What does healthy actually mean?

Something that is healthy will help maintain or improve your physical or mental condition.

A food source that is healthy will have good short-term and long-term effects for your mind and/or body. Conversely, something that is unhealthy will have bad short-term and long-term effects for your mind or body.

Why high calorie foods can be thought to be unhealthy

There is a catch. Everyone is different, with different body types and activity levels requiring a different amount of energy each day, so a healthy amount of calories for one person may be an unhealthy amount of calories to consume for another person.

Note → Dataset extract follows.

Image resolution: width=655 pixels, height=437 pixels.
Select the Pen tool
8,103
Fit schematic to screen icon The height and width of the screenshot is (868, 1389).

Being overweight with excessive body fat can have many long term health risks, including diabetes, heart disease, and certain cancers. Therefore, you must eat a diet with a specific caloric intake that enables you to stay at a healthy weight for your body type. In this case low calorie foods and meals must be eaten in order to be healthy.

If you focus on eating whole foods most of the time, you should end up eating fewer calories without eating a smaller quantity of food. To get the maximum benefit, choose foods with low calorie density to allow yourself to increase food intake whilst reducing caloric intake. Overall, improving your food choices and eating better food for weight loss is a much more sustainable lifestyle choice than simply reducing the quantity of food you are eating.

Do you regularly read the ingredient panel on food products you purchase? Did you know what these terms really meant? http://www.naturalnews.com/”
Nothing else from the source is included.